• PROBLEM STATEMENT
Retype, without any change, the first line of the records and every line after it through the one containing "[Office Interior Designers".

|---|

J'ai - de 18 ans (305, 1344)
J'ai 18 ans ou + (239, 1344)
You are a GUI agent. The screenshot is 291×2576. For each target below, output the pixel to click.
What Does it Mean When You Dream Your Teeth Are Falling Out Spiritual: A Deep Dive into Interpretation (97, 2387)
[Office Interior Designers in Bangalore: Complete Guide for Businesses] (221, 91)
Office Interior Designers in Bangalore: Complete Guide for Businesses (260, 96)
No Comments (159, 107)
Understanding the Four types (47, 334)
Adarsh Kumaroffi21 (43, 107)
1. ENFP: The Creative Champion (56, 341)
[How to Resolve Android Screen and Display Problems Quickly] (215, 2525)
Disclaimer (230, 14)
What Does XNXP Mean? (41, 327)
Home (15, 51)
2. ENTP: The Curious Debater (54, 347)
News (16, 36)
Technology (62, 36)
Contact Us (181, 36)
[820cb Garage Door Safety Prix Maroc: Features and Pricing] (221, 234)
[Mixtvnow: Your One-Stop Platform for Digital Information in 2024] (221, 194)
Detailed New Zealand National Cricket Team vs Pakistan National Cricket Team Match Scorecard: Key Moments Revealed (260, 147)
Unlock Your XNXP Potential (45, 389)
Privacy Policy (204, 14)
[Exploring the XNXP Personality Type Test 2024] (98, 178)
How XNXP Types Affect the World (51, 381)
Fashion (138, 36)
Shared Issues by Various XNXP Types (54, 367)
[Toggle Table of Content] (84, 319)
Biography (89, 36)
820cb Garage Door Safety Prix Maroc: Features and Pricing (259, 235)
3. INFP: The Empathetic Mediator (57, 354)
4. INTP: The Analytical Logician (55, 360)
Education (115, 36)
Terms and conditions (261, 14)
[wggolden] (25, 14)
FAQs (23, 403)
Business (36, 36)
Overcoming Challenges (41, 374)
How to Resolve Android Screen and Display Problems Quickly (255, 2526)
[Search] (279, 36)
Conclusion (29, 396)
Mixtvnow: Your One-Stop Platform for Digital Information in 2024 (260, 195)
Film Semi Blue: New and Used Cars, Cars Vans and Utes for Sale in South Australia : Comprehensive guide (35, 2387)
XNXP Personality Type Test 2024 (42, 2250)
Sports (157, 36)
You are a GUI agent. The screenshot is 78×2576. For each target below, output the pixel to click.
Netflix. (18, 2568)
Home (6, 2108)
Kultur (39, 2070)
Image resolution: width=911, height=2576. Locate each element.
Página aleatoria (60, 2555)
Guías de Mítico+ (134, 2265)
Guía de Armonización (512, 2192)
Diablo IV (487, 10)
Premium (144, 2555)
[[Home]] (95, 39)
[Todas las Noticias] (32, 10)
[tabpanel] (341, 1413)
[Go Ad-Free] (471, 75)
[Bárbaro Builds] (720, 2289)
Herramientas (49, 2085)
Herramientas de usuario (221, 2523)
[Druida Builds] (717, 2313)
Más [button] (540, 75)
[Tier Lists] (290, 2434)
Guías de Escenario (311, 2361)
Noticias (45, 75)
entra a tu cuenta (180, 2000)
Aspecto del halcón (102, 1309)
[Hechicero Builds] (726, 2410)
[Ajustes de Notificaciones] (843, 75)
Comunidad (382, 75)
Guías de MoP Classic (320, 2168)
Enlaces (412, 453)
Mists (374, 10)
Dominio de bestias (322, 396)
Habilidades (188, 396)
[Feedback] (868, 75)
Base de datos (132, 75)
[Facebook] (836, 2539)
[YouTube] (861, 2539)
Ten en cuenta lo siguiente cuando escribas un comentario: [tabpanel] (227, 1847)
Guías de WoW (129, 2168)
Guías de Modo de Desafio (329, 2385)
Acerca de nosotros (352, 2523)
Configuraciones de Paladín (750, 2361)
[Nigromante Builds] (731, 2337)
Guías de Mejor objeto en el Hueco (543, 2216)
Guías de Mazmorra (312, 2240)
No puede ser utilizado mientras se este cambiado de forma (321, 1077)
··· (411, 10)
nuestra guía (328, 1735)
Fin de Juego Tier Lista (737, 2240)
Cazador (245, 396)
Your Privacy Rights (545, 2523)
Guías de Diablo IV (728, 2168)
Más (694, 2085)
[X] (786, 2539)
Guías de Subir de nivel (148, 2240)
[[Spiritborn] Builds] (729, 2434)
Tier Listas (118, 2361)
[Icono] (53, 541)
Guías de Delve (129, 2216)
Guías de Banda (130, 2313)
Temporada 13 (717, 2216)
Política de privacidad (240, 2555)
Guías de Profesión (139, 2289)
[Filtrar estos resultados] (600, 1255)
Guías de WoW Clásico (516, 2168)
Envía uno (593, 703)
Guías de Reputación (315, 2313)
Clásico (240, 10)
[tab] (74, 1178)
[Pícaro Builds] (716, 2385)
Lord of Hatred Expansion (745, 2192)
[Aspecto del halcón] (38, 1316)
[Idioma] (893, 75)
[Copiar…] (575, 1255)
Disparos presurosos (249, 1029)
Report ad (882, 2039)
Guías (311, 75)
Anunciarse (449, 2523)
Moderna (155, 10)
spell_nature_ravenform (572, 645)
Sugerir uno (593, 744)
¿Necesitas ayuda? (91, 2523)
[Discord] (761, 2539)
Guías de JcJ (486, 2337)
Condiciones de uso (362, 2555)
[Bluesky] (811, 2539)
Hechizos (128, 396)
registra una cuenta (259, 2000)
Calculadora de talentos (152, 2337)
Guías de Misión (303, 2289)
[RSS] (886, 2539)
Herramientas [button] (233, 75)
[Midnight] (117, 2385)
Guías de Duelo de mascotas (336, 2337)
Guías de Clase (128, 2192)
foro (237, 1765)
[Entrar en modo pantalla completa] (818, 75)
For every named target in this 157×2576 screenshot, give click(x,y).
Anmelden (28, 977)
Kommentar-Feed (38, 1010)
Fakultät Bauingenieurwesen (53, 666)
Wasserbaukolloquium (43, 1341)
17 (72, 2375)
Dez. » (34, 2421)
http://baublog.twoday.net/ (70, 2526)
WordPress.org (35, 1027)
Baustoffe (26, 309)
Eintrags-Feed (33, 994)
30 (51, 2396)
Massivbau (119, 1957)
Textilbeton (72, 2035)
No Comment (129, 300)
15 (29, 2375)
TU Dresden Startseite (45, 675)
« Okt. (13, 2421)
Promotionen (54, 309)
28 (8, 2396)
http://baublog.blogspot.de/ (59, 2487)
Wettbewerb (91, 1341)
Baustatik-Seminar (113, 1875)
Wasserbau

|---|

• SOLUTION TO THIS PROBLEM
J'ai - de 18 ans (305, 1344)
J'ai 18 ans ou + (239, 1344)
You are a GUI agent. The screenshot is 291×2576. For each target below, output the pixel to click.
What Does it Mean When You Dream Your Teeth Are Falling Out Spiritual: A Deep Dive into Interpretation (97, 2387)
[Office Interior Designers in Bangalore: Complete Guide for Businesses] (221, 91)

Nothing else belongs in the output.